I’m still wrapping my head around this quote, but I think you were trying to make the point that if President Andrew Jackson were still President in 1861 he could have prevented the Civil War.

When it was pointed out to you that President Jackson left office in 1837 and died in 1845, you doubled down on Twitter and claimed that “President Andrew Jackson, who died 16 years before the Civil War started, saw it coming and was angry. Would never have let it happen!”

Yeah, that’s not true. President Jackson owned slaves and almost certainly would have opposed the election of Abraham Lincoln and supported succession.

OK, you’re a real estate developer and I’m a history buff and I’m trying to be understanding about this. I don’t expect all of us to know our history, but I do expect our President to have a basic understanding of the history of the nation he leads.

So Don, let me school you on the causes of the Civil War. It’s really all about slavery.

We really need to begin with the first few years after the Declaration of Independence. Starting in 1781 we were governed by the Articles of Confederation. Slavery, which began in the American Colonies in 1619 had, by the 1780s, survived almost exclusively in the Southern States.

But the Declaration of Independence declared that all men (and we hope women) are created equal in the eyes of God. The Articles of Confederation, written in 1777, said nothing about slavery, but soon our founders met to “update” the Articles in 1787.

This led to the Constitutional Convention in Philadelphia in the summer of 1787. Delegates from all thirteen states grappled with values, dreams, hopes, fears, and their faith. In the end they created a Constitution that we all admire and promise to protect.

But while valuing separation of church and state, free speech, and countless other interests, they failed to decide the future of slavery. Southern delegates, like George Washington and Thomas Jefferson recognized the irony of owning slaves in a “free” country but couldn’t bring themselves to call for abolition. To use a modern term, they kicked the can down the road.

But by the early 1800s our new nation faced the can they couldn’t kick: While the Constitution did not prohibit slavery, it decreed that slaves counted as 3/5 of a person for the purposes of the census. This benefited Southern slave owners as 60% of their slaves were counted in the census but didn’t vote.

You see, Don, the Southern economy depended primarily on agriculture, and with the invention of the cotton gin in 1794, cotton became incredibly valuable and created the large plantation system. Most Southern farmers didn’t own slaves but the Southern economy depended on slave labor.

At the same time our nation was growing. Until 1803 the Mississippi River constituted our Western border; that year we purchased the Louisiana Territory that brought us to the foothills of the Rocky Mountains. By 1853 we owned all the land we now call the 48 contiguous states.

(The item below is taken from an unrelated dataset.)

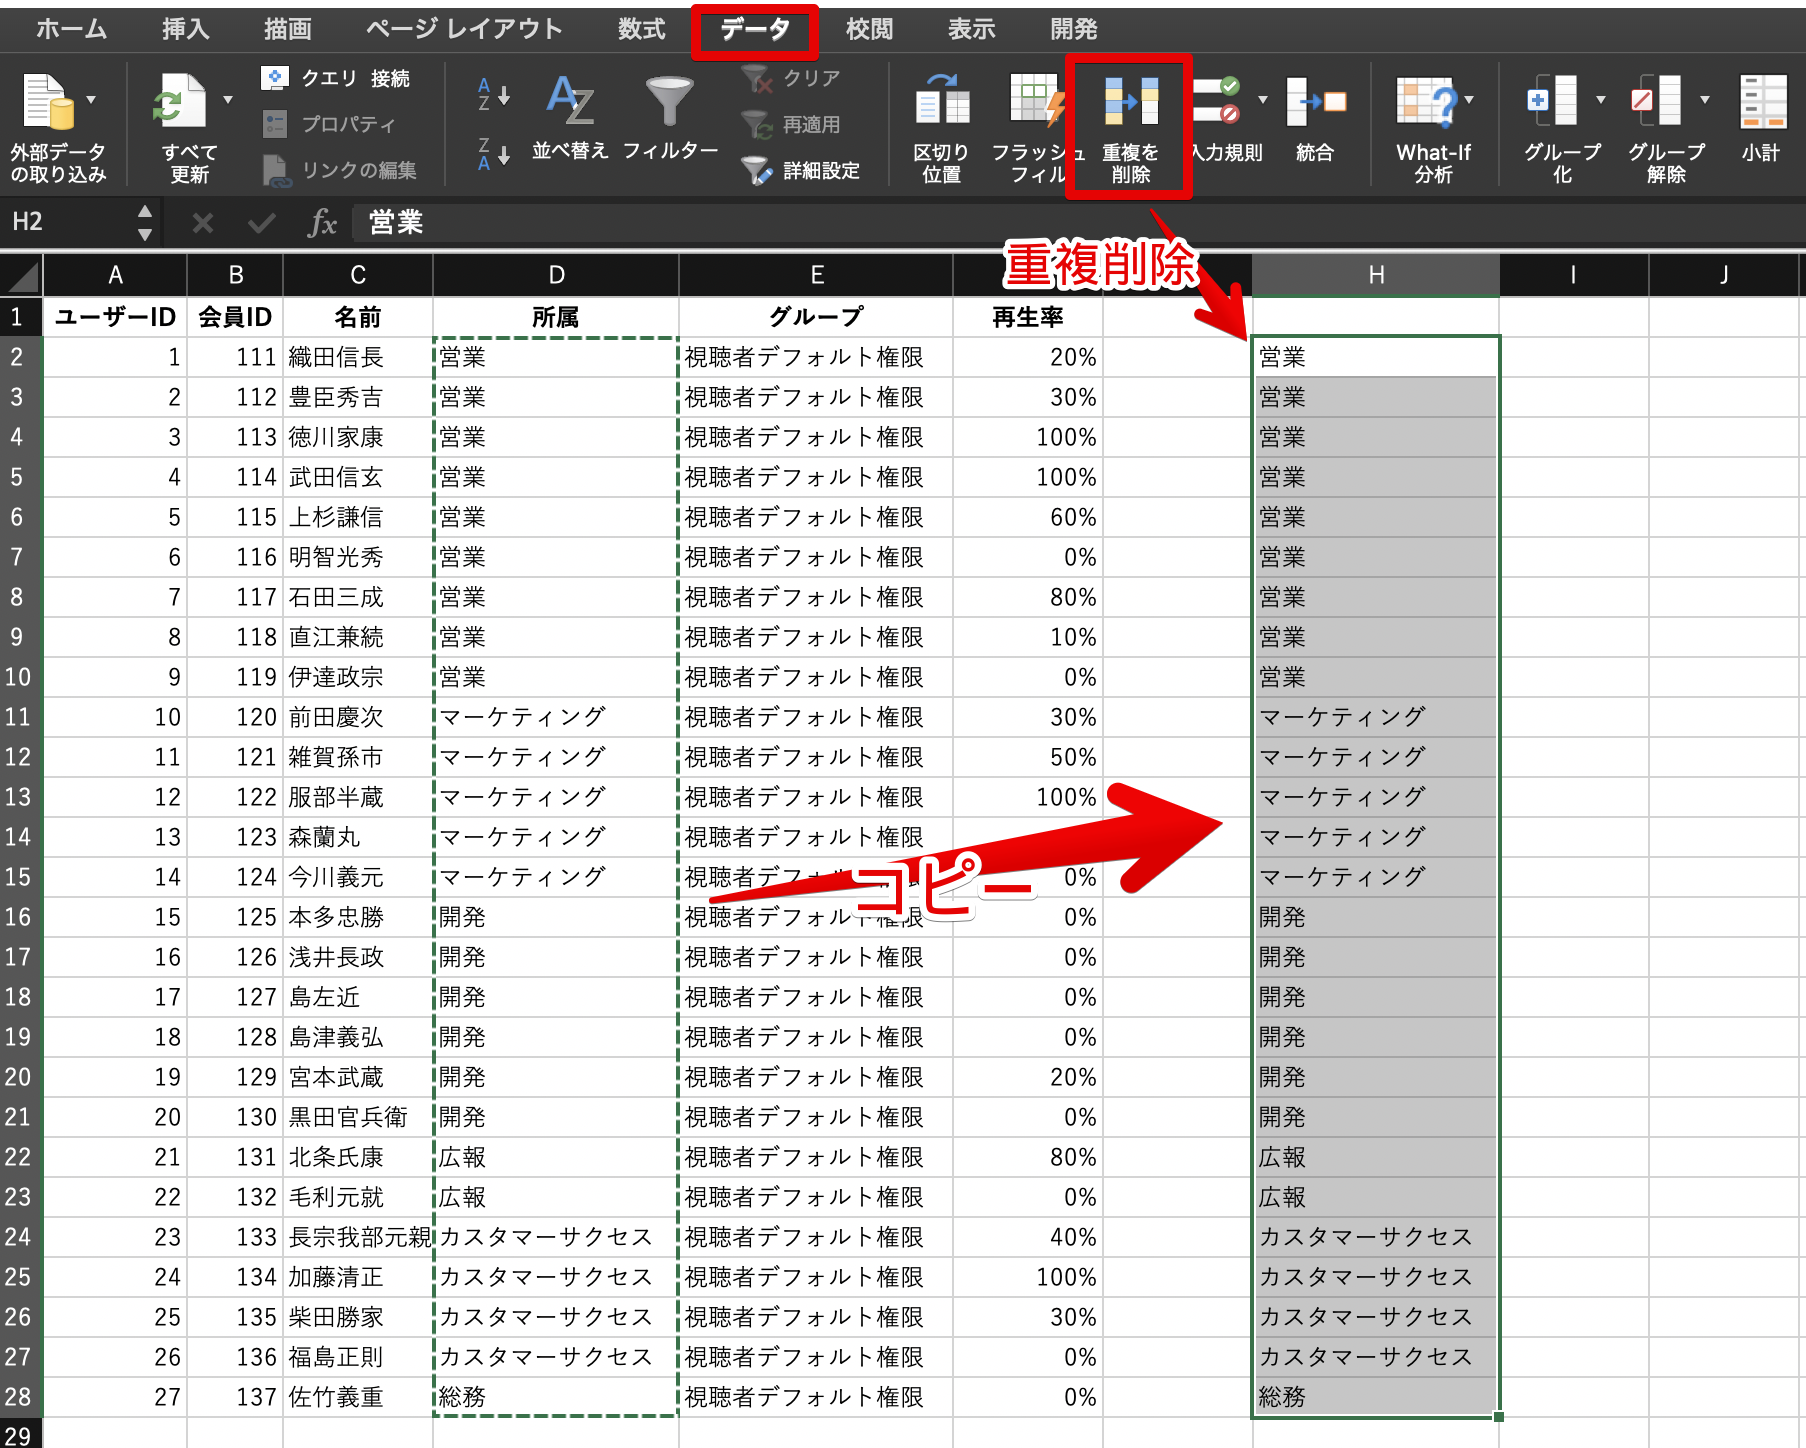Click the sort ascending A-Z icon
Screen dimensions: 1806x1448
coord(494,95)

And that created a problem. Everyone knew that these vast territories would eventually coalesce into states, but the Southern (slave) states feared that the newly formed abolitionist movement, founded in the Northern states, would gain enough influence in Congress to abolish slavery. They demanded that Western expansion allow for the expansion of slavery, at least in the Southern territories.

By 1850 Congress attempted to admit states in pairs: one slave state and one free state.

But the election of 1860 made war inevitable. This is hard to imagine but the Democrats divided over the issue of slavery. Northern Democrats didn’t want slavery to expand West and backed Stephen A. Douglas. Southern Democrats backed John Breckenridge who found the expansion of slavery as necessary for their survival.

Democrats split their vote between Stephen Douglas and John Breckenridge, and Republicans voted for Abraham Lincoln. As he was an opponent of slavery, 11 states seceded.

Don, I’m telling you this because this war was inevitable. You may admire President Jackson but he would have been more of a problem than a solution. He was a Democrat and a slave owner.